- **Fragmento del texto**
>>>

La situación por la que atravesó Laia fue tan grave que solo sentía alivio a su angustia vital cuando se autolesionaba, porque el dolor físico era lo que le hacía sentir algo. “El sufrimiento hacía que, por lo menos, sintiera que estaba viva”, se sincera Laia que, con su testimonio, puso la voz a los miles de jóvenes que, al igual que ella, han tenido/tienen un problema de salud mental con el consiguiente peso asociado del estigma.

Primeros síntomas

Los primeros síntomas de que algo le estaba ocurriendo se presentaron en segundo de la ESO. A pesar de que sacaba buenas notas, de que en su entorno familiar no le faltaba de nada, Laia se sentía diferente al resto de sus compañeros de clase. “Aunque me llevaba bien con los jóvenes de clase, me costaba hacer amigos, formar parte del grupo, tener alguna amiga especial; sentía que no encajaba en ningún sitio”, cuenta.

"La melancolía profunda me anulaba, no quería hacer nada"

Aunque su agotamiento y su tristeza eran de tal calibre que el cuerpo solo le pedía quedarse en la cama, no dejó de ir al instituto. “Luego empecé a dormir mal y no tener ganas de comer; lo único que quería era llegar a casa pronto y meterme en la cama para no hacer nada; la melancolía profunda me anulaba, no quería hacer nada”, relata.

A su sufrimiento se sumó la incomprensión inicial tanto en su entorno familiar como por los propios profesores que no entendían los ataques de ansiedad que padecía. “Pensaban que se me iba la pinza, que era una perezosa y no eran conscientes de que la fuerza de voluntad no era suficiente para sobrellevar todo lo que pasaba por mi cabeza. Mis padres, ante mi reiterada demanda de ayuda me apoyaron para ir a la consulta de una psicóloga”.

Pensó que sería el inicio de la solución a sus problemas, pero pronto se dio cuenta que las consultas con la psicóloga no funcionaban; estaba igual o peor que antes del inicio de las sesiones. “Dejé de acudir porque la conexión con la experta no resultó”. El calvario para Laia continuaba.

Trastorno límite de la personalidad

En cuarto de la ESO tocó fondo y empezó a autolesionarse. El dolor físico era su única forma de sentir que estaba viva. Echando la vista atrás, la joven dice que nunca se hubiera imaginado que hacerse daño a su cuerpo era una forma de gestionar las emociones que tenía dentro. “Me encontraba tan mal, tan hundida, que la única solución que veía era hacerme daño, porque mientras tenía dolor sentía otra cosa diferente a la tristeza profunda”.

"La única solución que veía era hacerme daño"

<<<

- **Datos de origen**
>>>

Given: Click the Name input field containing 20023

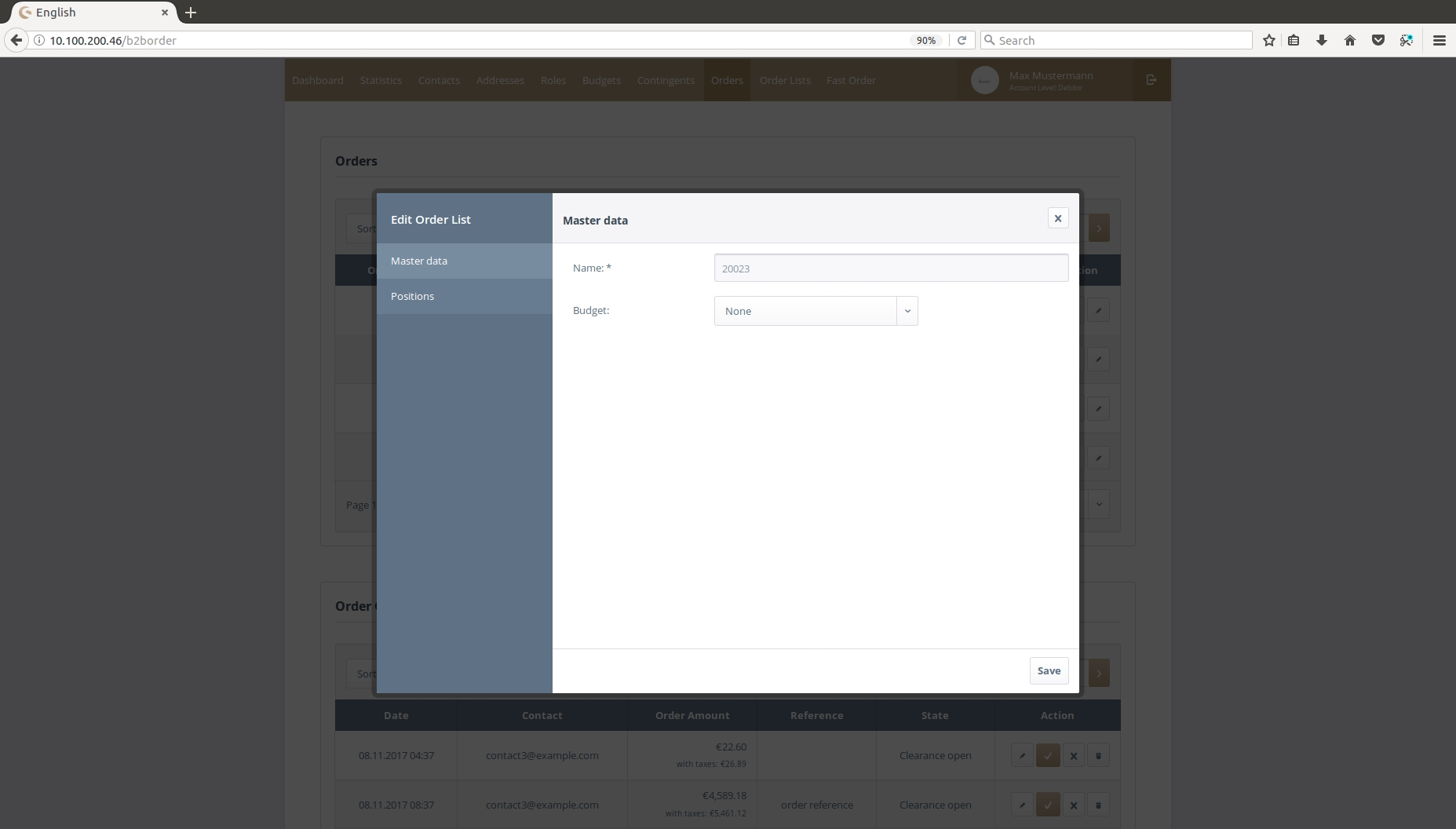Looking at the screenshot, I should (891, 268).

<<<
>>>

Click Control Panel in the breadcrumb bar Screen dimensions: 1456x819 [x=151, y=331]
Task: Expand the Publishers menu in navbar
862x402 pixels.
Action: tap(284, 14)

<<<
>>>

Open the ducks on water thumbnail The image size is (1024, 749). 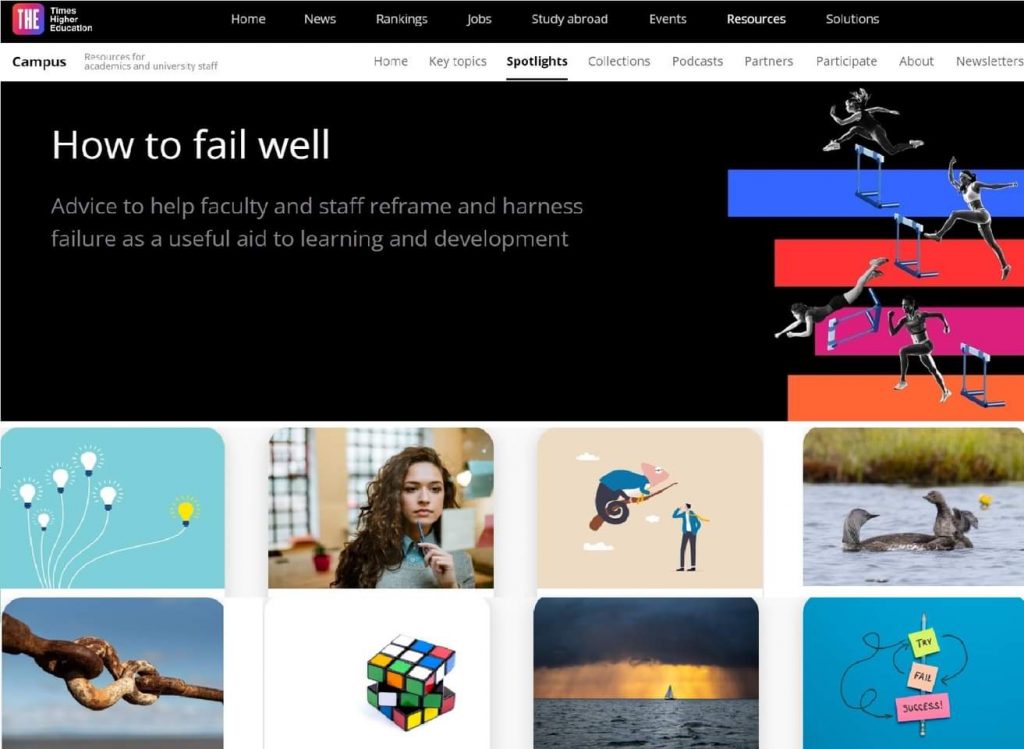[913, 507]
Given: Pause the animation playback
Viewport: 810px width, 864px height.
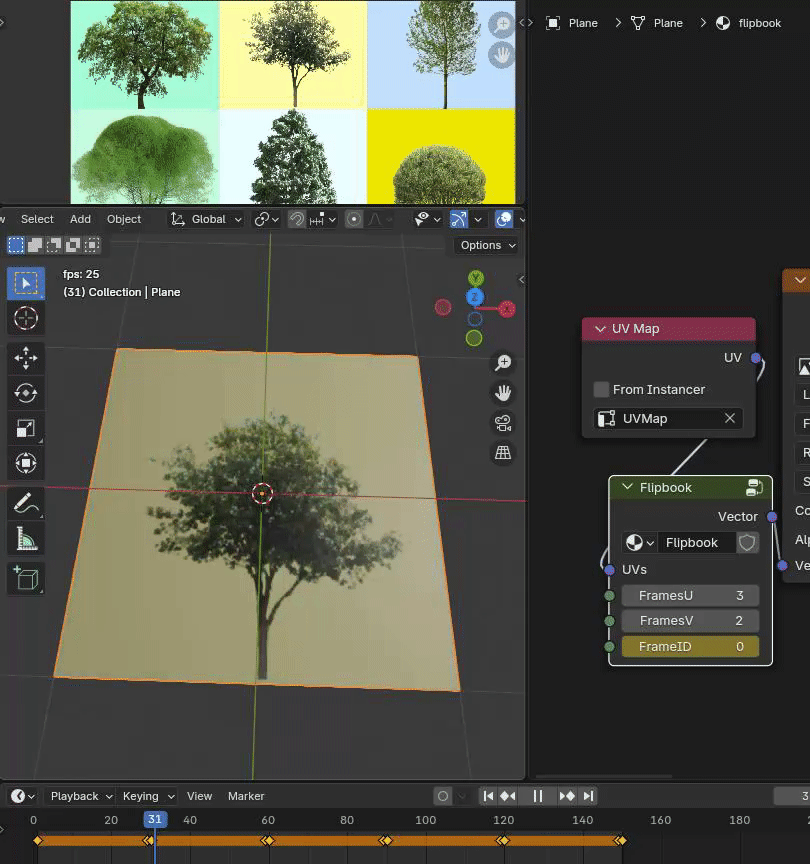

<<<

- **Acción requerida 1**
Transcribe del testimonio de Laia el pasaje que empieza con "A su sufrimiento" y sigue hasta "para Laia continuaba.".
- **Acción requerida 2**
Responde a partir del testimonio de Laia:
(a) ¿En qué curso aparecieron sus primeros síntomas?
(b) ¿A qué profesional acudió con el apoyo de sus padres?
(c) ¿En qué curso empezó a autolesionarse?
Los datos no guardan ninguna relación con el testimonio de Laia.

- **Tu solución 1**
A su sufrimiento se sumó la incomprensión inicial tanto en su entorno familiar como por los propios profesores que no entendían los ataques de ansiedad que padecía. “Pensaban que se me iba la pinza, que era una perezosa y no eran conscientes de que la fuerza de voluntad no era suficiente para sobrellevar todo lo que pasaba por mi cabeza. Mis padres, ante mi reiterada demanda de ayuda me apoyaron para ir a la consulta de una psicóloga”.

Pensó que sería el inicio de la solución a sus problemas, pero pronto se dio cuenta que las consultas con la psicóloga no funcionaban; estaba igual o peor que antes del inicio de las sesiones. “Dejé de acudir porque la conexión con la experta no resultó”. El calvario para Laia continuaba.

- **Tu solución 2**
(a) En segundo de la ESO.
(b) A una psicóloga.
(c) En cuarto de la ESO.